A verbatim reproduction of the lines below, from the line containing "Image resolution: width=787" through the line containing "Viewport: 414px width, 206px height.", both ends included, is the whole required output.

• [SUPPLIED DATA]
= = = =

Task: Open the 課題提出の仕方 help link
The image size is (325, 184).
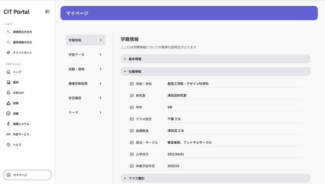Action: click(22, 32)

= = = =

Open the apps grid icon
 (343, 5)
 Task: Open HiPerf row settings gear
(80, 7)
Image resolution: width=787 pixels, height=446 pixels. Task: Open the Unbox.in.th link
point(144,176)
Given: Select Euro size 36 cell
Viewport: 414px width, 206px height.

= = = =

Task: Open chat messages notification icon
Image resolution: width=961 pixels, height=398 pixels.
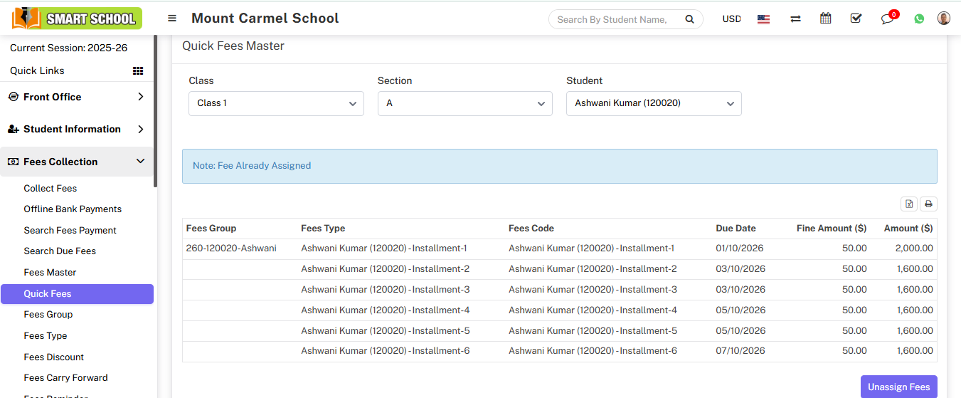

= = = =

• [PROBLEM SOLUTION]
Image resolution: width=787 pixels, height=446 pixels. Task: Open the Unbox.in.th link
point(144,176)
Given: Select Euro size 36 cell
Viewport: 414px width, 206px height.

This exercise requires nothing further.